Required actions –
(a) Repeat the passage on China manufacturing contracts from "The source of" to "contract manufacturing agreement." word for word.
(b) Answer these questions using the post on China manufacturing contracts, labeling each answer with its number:
(i) Who wrote the post titled The 7 Major Risks You Run With Your China Manufacturers?
(ii) What approach does the post name as the source of problems for Western companies that manufacture in China?
(iii) According to the author, how many basic ways are there to structure a China contract manufacturing agreement?
(c) Pick up the post on China manufacturing contracts after its final sentence and keep writing it.

:: Quoted text

China manufacturing contractMy first post in this two part series focus on a post entitled The 7 Major Risks You Run With Your China Manufacturers, by China manufacturing expert Renaud Anjouran. In that post, Renaud outlined the business risks foreign companies face when having Chinese factories manufacture their products. I noted how Renaud’s list nicely accords with what our China lawyers tell our clients who retain my law frim to draft their Chinese manufacturing contracts. See China Manufacturing Agreements: Binding Contract or Contract Terms. I noted how our manufacturing clients usually want to focus on a) intellectual property protection/prevention of counterfeiting, ownership of molds and tooling and after sales warranty service. In other words, the sorts of things legal agreements are really good at resolving. But oftentimes, core business issues like price, quantity, delivery date, quality and resolution of quality issues, subcontracting and shipping are of at least equal importance.

The source of the problems for Western companies that manufacture in China is the pervasive use of the purchase order approach to purchasing contract manufactured product from China. In China Manufacturing Agreements: Binding Contract or Contract Terms, I wrote how there are two basic ways to structure a China contract manufacturing agreement.

::::
:: Source material

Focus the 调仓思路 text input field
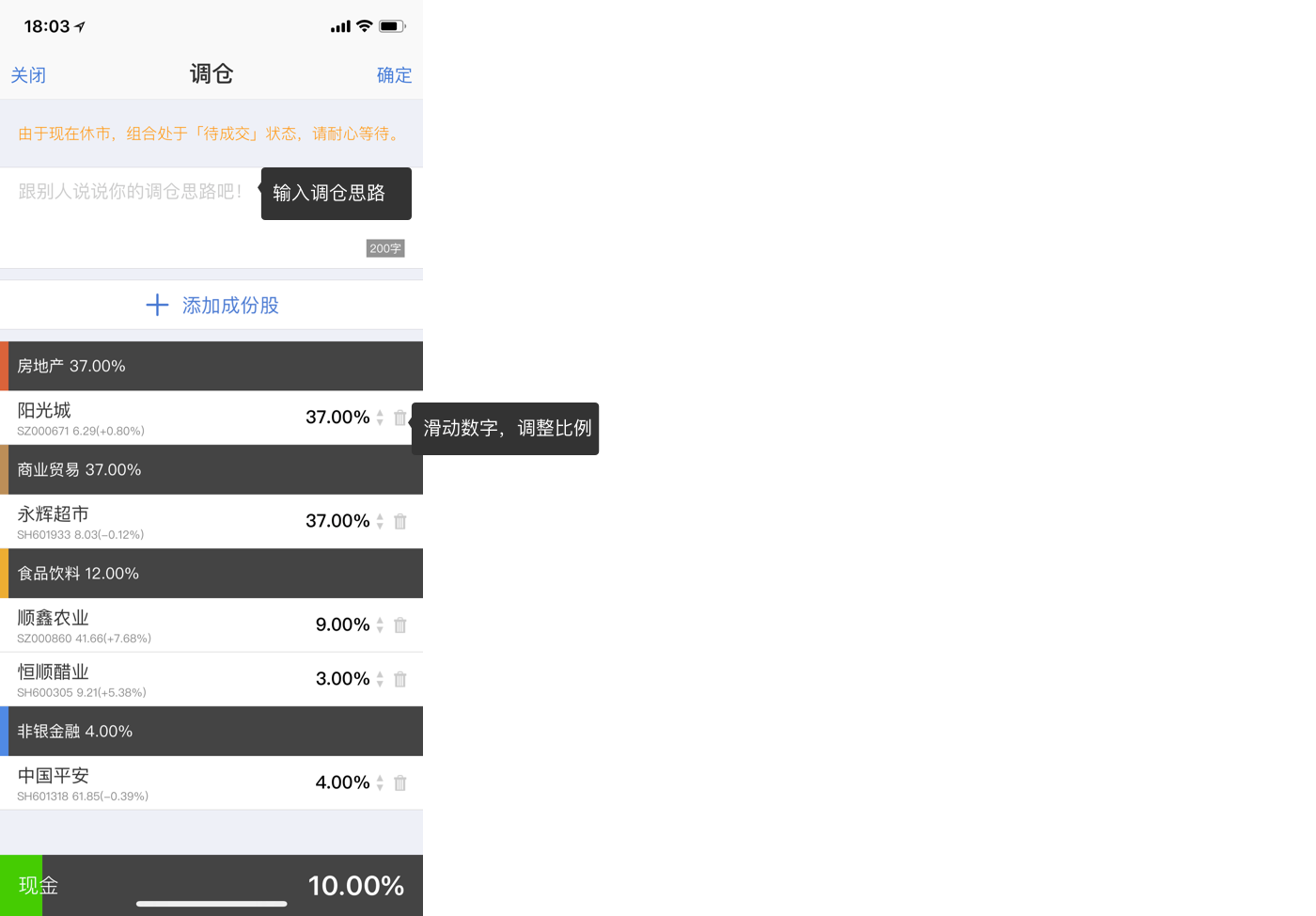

::::

Expected answers –
(a)
The source of the problems for Western companies that manufacture in China is the pervasive use of the purchase order approach to purchasing contract manufactured product from China. In China Manufacturing Agreements: Binding Contract or Contract Terms, I wrote how there are two basic ways to structure a China contract manufacturing agreement.

(b)
(i) Renaud Anjouran
(ii) The purchase order approach to purchasing contract manufactured product from China
(iii) Two

(c)
Option One is to enter into a legally binding contract (in Chinese!) that addresses all of the basic manufacturing issues. The agreement on price binds both the Chinese factory and the foreign buyer, and even if costs change, the parties remain obligated to pay and sell the product at the agreed-upon price, no matter which party benefits or loses from the changes. This sort of contract is common in much of the world, but less so in China. China, however, the entire risk tends to be loaded on one side or the other. The same applies to the other key business terms in China manufacturing agreements, such as the terms for payment, quantity, delivery date and quality. Foreign buyers who do not want to be bound or who cannot be bound due to lack of resources will follow Option Two. Under Option Two, the contract terms and conditions are binding on the parties only after a purchase order is presented by the foreign party and then accepted by the Chinese party. It is this lack of a binding agreement that is the primary cause of the seven manufacturing risks Renaud discusses in his post.

The obvious path to contract certainty  is to enter into an Option 1 manufacturing contract that formally commits both parties to the basic business terms for a specific period of time. However, the lure of China for many foreign buyers is that Chinese factories are willing to do small runs on a purchase order basis. The purchase order system is oftentimes THE reason why the foreign company is having its product developed and made in China. For this reason, our primary task as lawyers is to develop contract manufacturing agreements that deal up front with the risks that come from using the purchase order approach. Our job as China attorneys then is to make sure that our foreign buyer clients understand the risks and then to work on mitigating those risks in a practical way.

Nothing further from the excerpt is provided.